■ PROBLEM 1
Say whether each statement agrees with the prologue below, answering yes or no and quoting the deciding words of the prologue. (a) Every name in the book is left unchanged. (b) The story covers two universities and two fraternities. (c) The writer admits to exaggerating some events.

Prologue
(2025): “Let me tell you a story…”
Wednesday,
July 2, 2025: Trump administration restores $175 million to
Penn after deal reached on trans athletes
Right. This is the revised, updated, all-new, now
with Pine-scent! prologue of a revised book you never read in the first
place.
Everything
in this book happened. Or most of it did. The memories are real, even if the
edges blur a bit with time. The names have been changed—some out of respect,
some out of mercy, and some to protect the guilty. I haven’t exaggerated. If
anything, I’ve softened some of it. It all depends “on a certain point of view.”
This
is the story of my college years—two universities, two fraternities, two lives.
One of them was real. The other was the one I tried desperately to live, with
mixed results and bad hair.

■ THE RECORDS
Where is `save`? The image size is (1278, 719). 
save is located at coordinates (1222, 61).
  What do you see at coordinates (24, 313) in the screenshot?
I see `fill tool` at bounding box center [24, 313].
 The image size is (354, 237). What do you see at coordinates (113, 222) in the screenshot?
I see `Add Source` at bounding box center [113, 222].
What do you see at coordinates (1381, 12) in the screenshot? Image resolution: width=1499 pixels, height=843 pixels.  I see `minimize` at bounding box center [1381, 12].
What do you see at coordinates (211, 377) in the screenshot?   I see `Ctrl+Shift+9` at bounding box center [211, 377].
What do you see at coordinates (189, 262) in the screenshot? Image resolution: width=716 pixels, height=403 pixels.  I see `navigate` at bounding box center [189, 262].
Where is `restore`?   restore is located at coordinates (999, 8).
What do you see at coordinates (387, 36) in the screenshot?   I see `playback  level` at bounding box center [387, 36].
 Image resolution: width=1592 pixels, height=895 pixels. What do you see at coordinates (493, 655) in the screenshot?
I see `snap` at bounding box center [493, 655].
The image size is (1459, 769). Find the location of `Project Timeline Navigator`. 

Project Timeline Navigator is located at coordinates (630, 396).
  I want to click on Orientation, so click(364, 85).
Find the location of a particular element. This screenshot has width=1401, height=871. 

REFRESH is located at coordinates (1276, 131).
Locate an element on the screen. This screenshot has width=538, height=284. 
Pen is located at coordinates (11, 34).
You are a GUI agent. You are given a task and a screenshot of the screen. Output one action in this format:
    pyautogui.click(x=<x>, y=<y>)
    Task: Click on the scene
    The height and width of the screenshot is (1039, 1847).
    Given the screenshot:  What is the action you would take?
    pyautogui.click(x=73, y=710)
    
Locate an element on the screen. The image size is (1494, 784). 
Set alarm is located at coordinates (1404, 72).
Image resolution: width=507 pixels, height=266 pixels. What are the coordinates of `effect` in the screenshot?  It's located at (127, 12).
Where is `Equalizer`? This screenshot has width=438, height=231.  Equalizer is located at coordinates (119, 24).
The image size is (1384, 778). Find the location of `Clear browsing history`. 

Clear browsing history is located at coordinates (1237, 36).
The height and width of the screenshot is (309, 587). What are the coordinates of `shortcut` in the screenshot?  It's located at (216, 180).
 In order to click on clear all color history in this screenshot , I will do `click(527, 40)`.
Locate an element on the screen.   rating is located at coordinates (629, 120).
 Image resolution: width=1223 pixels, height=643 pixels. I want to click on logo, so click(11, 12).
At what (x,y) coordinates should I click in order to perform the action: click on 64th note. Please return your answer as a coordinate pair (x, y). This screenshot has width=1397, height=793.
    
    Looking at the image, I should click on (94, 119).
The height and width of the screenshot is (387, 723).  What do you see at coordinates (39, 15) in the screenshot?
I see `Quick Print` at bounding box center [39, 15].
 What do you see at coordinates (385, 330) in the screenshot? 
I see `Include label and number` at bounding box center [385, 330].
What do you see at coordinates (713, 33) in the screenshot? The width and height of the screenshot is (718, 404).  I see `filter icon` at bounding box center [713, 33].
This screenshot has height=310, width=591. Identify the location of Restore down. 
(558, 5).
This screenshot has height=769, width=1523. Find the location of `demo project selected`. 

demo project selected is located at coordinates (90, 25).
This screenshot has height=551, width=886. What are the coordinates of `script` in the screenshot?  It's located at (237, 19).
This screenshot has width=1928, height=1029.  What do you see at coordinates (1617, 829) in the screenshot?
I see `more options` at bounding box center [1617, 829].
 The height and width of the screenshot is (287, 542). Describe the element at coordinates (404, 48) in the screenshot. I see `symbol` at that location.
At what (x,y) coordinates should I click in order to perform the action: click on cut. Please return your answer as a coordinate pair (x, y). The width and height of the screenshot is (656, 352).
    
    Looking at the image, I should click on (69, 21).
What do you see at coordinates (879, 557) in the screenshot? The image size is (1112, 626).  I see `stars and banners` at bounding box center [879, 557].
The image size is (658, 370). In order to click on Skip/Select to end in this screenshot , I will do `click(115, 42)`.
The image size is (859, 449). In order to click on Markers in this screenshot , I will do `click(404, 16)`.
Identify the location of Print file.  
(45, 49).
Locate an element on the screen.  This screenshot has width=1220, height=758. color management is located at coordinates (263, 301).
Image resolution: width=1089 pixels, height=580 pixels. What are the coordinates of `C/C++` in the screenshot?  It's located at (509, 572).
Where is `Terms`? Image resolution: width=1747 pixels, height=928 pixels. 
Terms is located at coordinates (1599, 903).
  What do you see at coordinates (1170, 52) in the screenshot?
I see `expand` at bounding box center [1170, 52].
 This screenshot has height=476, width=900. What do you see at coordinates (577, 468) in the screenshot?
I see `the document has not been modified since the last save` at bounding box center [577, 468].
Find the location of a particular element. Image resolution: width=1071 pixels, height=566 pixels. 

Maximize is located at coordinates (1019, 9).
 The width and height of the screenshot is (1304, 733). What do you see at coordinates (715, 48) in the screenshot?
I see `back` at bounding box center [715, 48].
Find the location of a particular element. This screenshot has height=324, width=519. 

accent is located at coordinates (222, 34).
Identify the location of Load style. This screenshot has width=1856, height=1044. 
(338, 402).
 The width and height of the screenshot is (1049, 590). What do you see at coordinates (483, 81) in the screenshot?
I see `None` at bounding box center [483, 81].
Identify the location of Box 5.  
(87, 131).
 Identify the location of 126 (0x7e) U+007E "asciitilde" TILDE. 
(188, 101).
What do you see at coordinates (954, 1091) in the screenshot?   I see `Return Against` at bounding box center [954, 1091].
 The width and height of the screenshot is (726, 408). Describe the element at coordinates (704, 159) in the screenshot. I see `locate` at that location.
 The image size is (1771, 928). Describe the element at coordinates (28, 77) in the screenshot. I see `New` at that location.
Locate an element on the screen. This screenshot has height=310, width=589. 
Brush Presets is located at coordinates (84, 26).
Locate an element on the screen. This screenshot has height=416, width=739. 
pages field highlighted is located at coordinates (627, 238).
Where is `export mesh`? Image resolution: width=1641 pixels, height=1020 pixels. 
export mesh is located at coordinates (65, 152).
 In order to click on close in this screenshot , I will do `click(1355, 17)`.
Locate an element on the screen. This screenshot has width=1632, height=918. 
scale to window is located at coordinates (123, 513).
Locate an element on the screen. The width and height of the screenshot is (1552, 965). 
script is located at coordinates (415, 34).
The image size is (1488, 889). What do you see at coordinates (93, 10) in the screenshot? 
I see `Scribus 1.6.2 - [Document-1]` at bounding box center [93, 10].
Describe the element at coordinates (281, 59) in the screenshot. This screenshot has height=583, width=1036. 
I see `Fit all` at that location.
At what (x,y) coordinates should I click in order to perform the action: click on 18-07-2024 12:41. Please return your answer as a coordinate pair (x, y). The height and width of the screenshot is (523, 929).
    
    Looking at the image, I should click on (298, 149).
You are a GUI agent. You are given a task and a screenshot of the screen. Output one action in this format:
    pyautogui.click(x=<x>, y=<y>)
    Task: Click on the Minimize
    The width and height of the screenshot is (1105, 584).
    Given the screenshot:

■ PROBLEM 2
Echo the lines of the entries beginning with the line that contains "has height=324, width=519." and continuing through the line that contains "(188, 101).".

■ EXERCISE RESULT 1
(a) No: "The names have been changed"
(b) Yes: "two universities, two fraternities, two lives"
(c) No: "I haven’t exaggerated."

■ EXERCISE RESULT 2
Find the location of a particular element. This screenshot has height=324, width=519. 

accent is located at coordinates (222, 34).
Identify the location of Load style. This screenshot has width=1856, height=1044. 
(338, 402).
 The width and height of the screenshot is (1049, 590). What do you see at coordinates (483, 81) in the screenshot?
I see `None` at bounding box center [483, 81].
Identify the location of Box 5.  
(87, 131).
 Identify the location of 126 (0x7e) U+007E "asciitilde" TILDE. 
(188, 101).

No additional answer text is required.